WORK TO BE COMPLETED: Only the lines from the one containing "Task: Uncheck the Double Buffered checkbox" to the end of the data should be copied, exactly and without pictures.

EXCERPTED DATA:
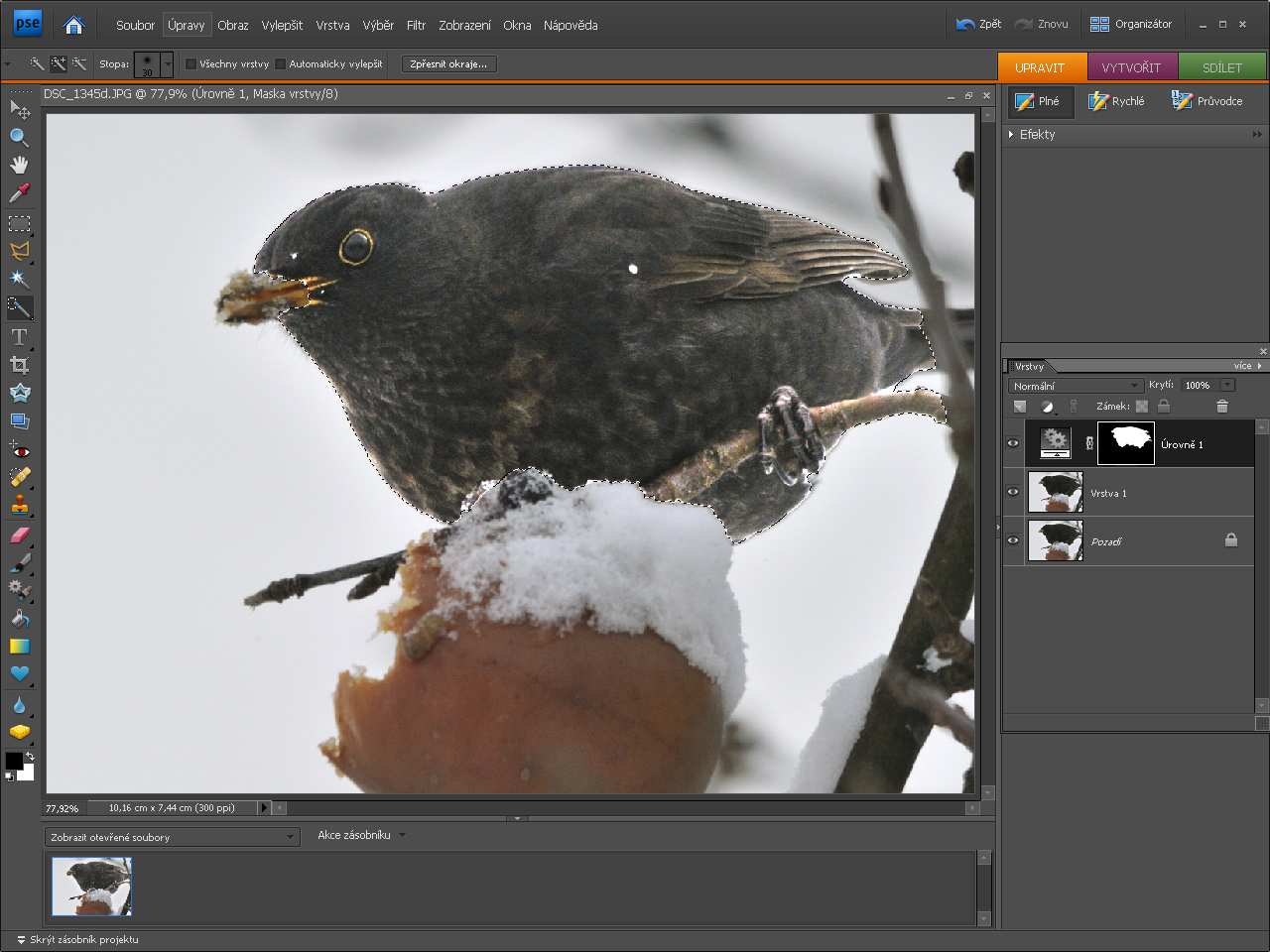Enable the Všechny vrstvy checkbox
Viewport: 1270px width, 952px height.
click(x=191, y=64)
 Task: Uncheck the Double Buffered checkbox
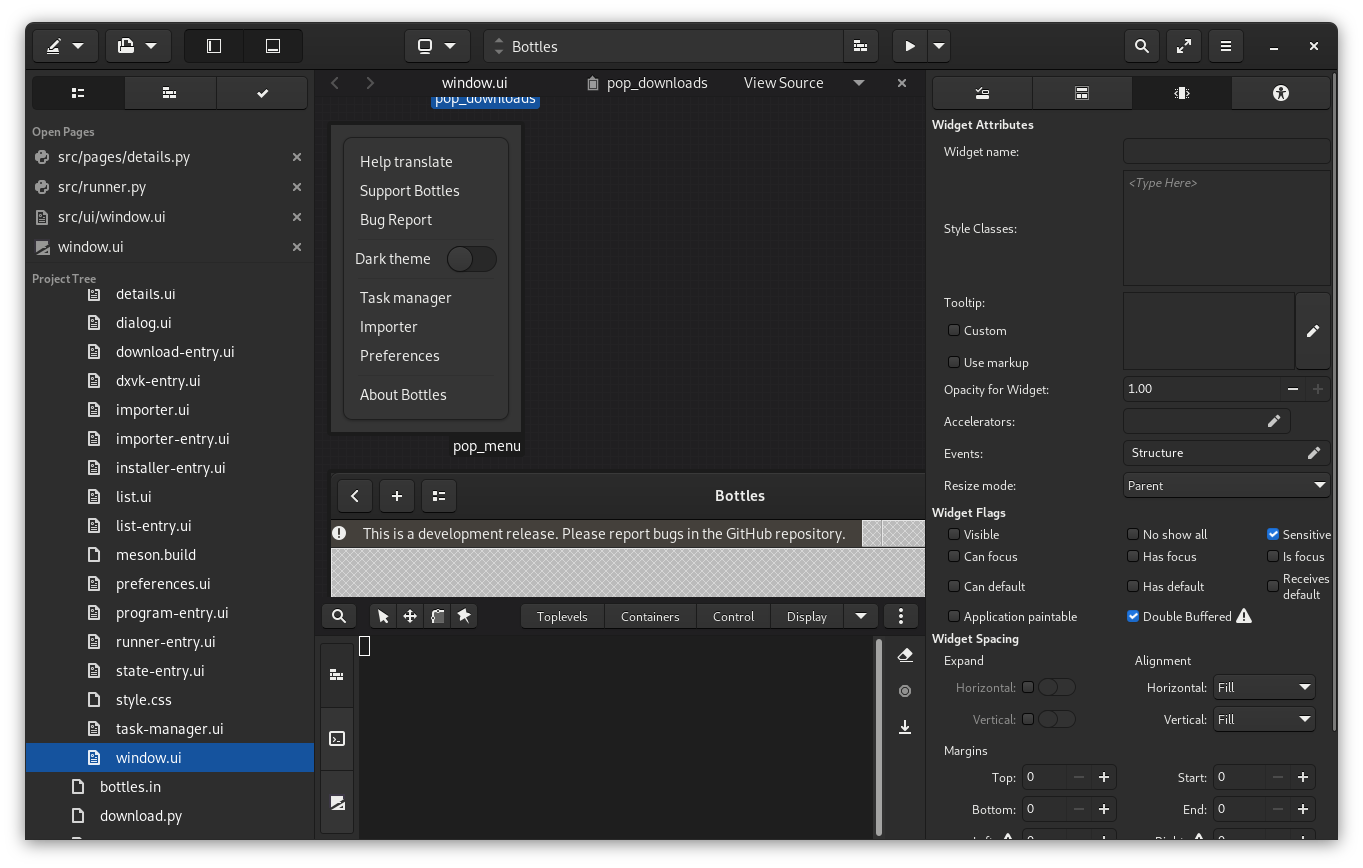(x=1133, y=616)
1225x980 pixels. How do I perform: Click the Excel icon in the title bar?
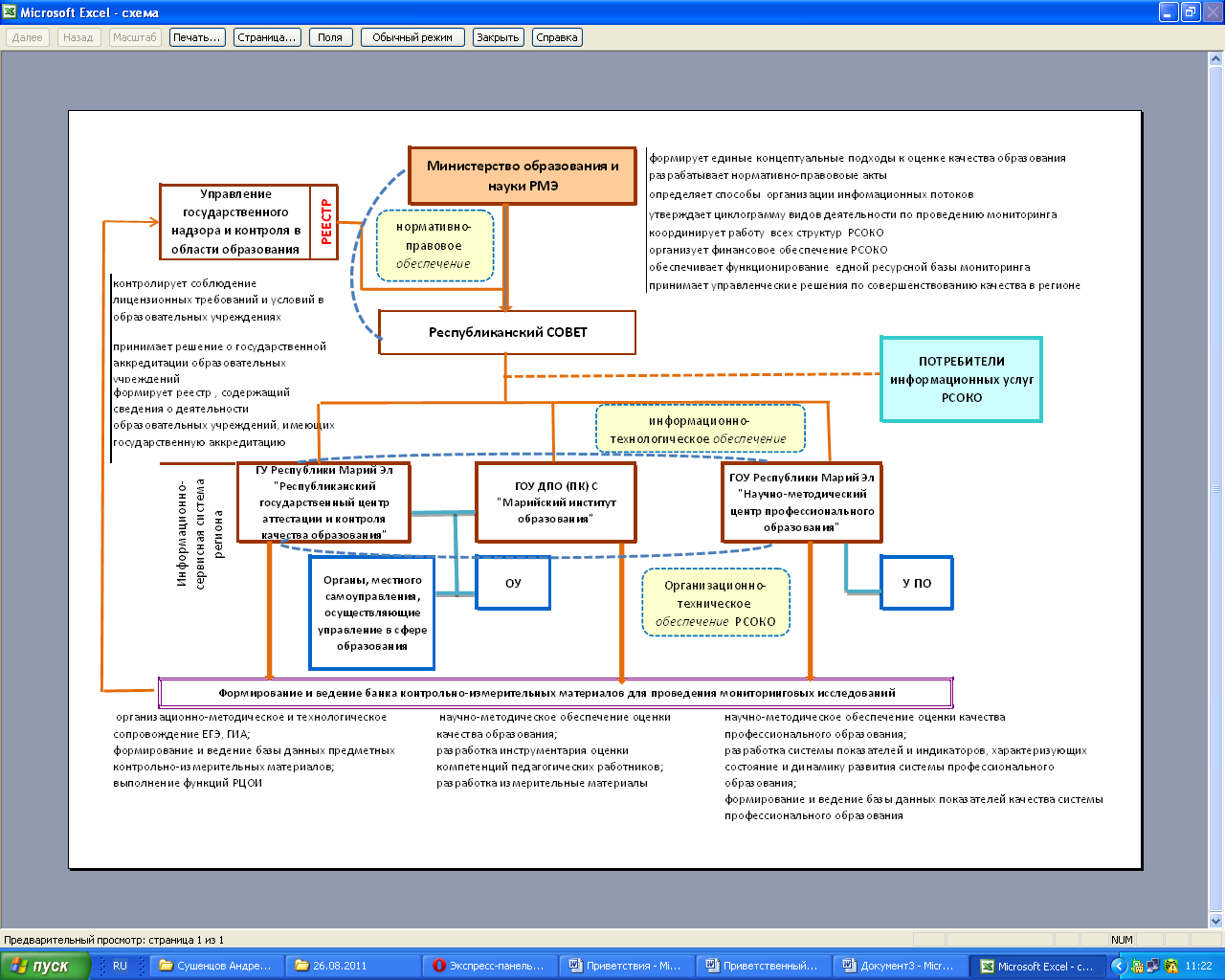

SOLVED PROBLEM:
 Task: Uncheck the Double Buffered checkbox
(x=1133, y=616)
1225x980 pixels. How do I perform: Click the Excel icon in the title bar?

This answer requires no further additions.